### AVAILABLE RECORDS ###
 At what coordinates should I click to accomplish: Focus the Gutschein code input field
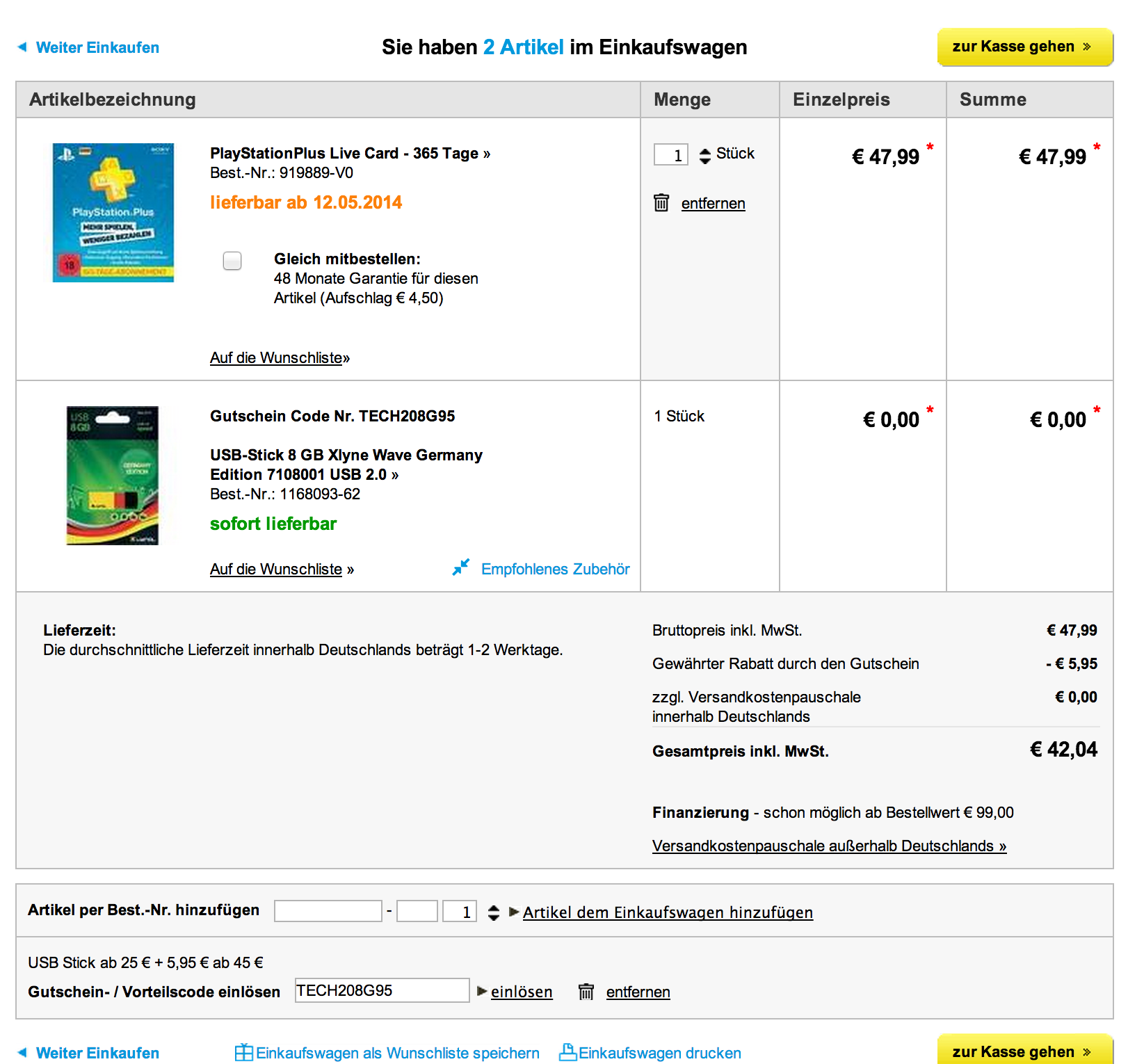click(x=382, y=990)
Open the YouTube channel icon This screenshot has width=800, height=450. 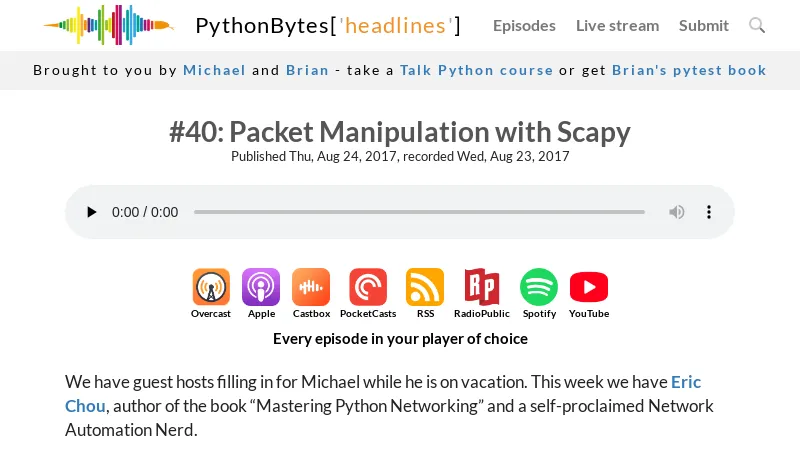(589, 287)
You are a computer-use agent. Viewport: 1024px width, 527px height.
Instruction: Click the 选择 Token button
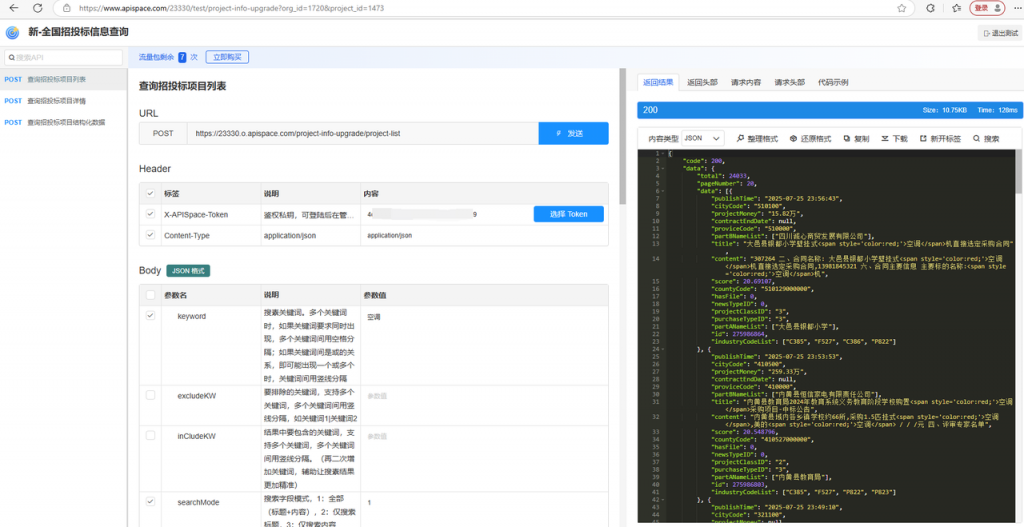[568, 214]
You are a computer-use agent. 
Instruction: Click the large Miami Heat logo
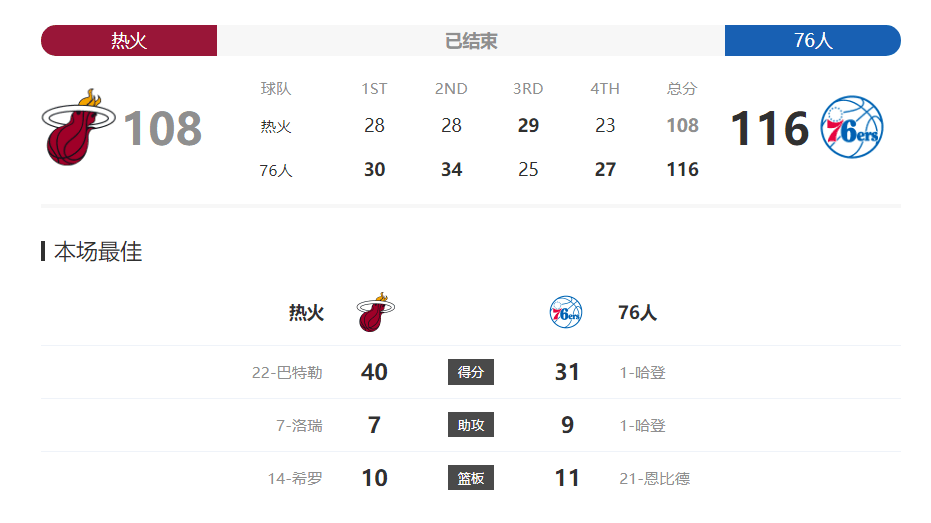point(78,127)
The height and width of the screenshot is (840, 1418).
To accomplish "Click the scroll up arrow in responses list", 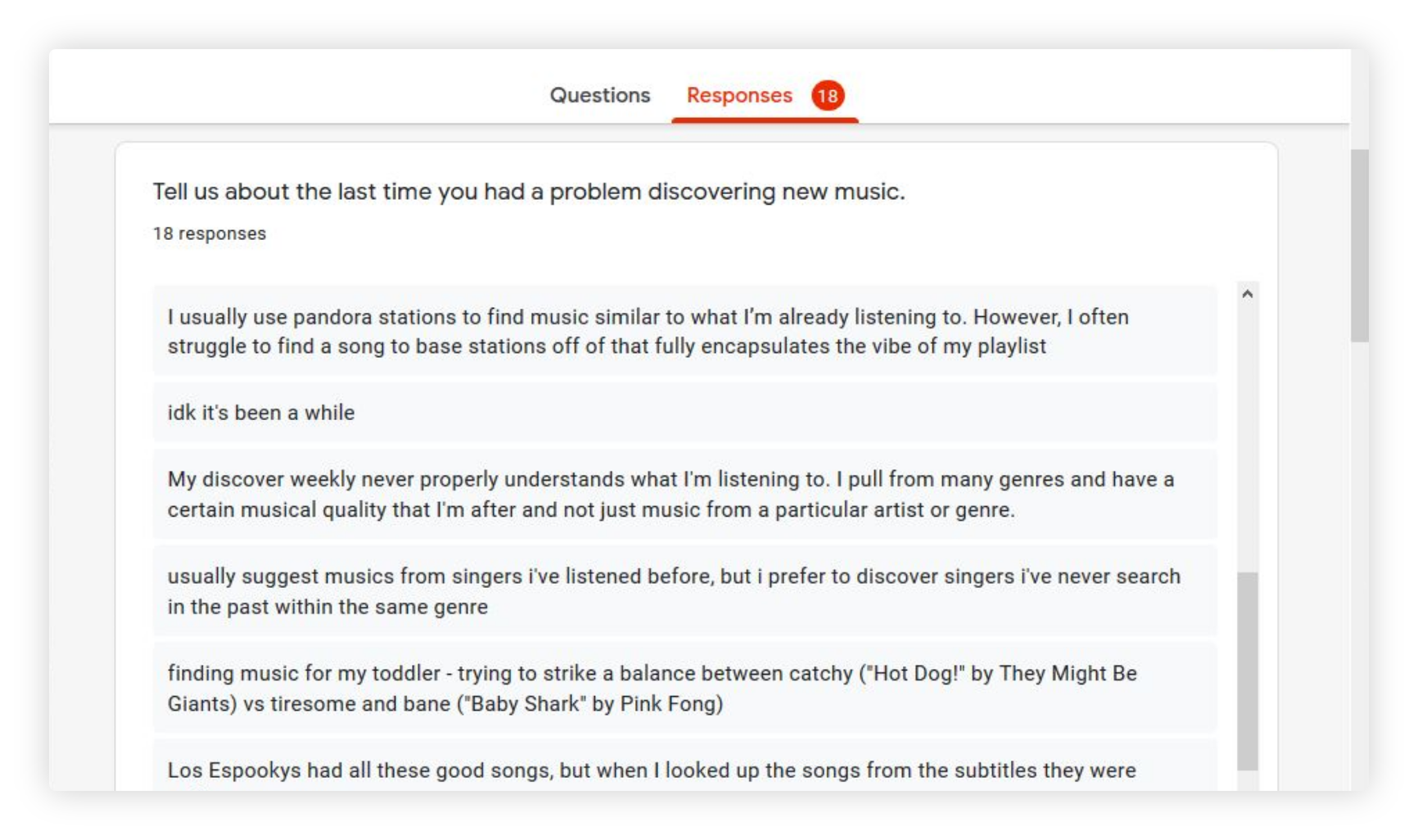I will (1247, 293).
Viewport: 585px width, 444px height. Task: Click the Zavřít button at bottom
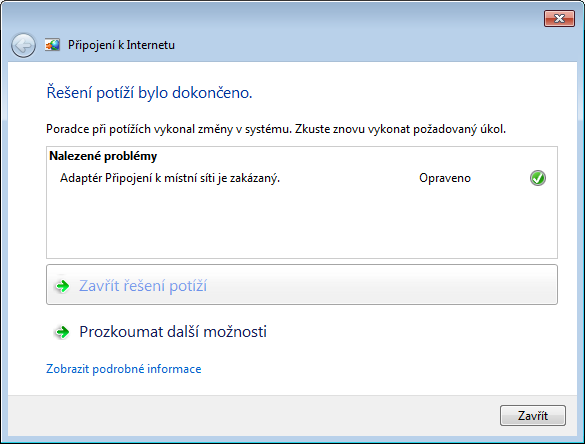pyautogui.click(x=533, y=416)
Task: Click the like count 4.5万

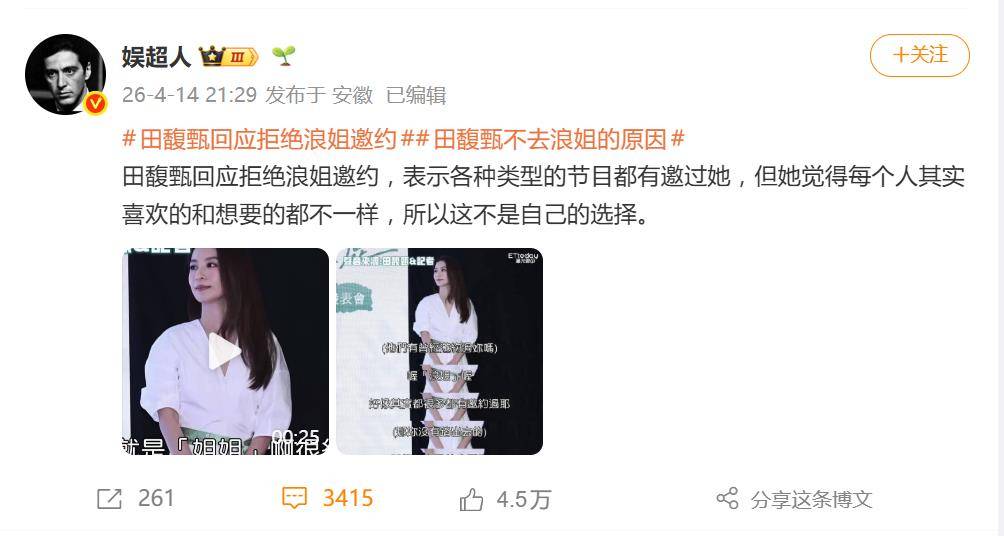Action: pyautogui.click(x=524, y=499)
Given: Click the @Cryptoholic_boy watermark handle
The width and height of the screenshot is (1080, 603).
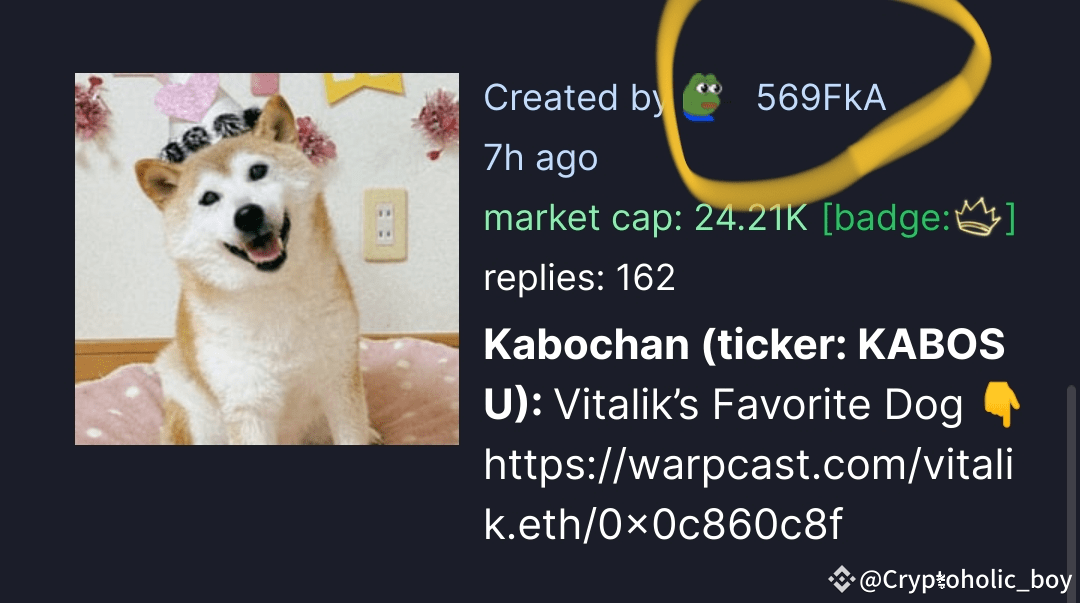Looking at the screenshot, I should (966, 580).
###
◆ WHAT THE TASK REQUIRES
Exactly restate the lines from the one holding "Given: Click the" to the final line of the records above, including both and excluding pictures.

◆ TASK OUTPUT
Given: Click the @Cryptoholic_boy watermark handle
The width and height of the screenshot is (1080, 603).
Looking at the screenshot, I should (966, 580).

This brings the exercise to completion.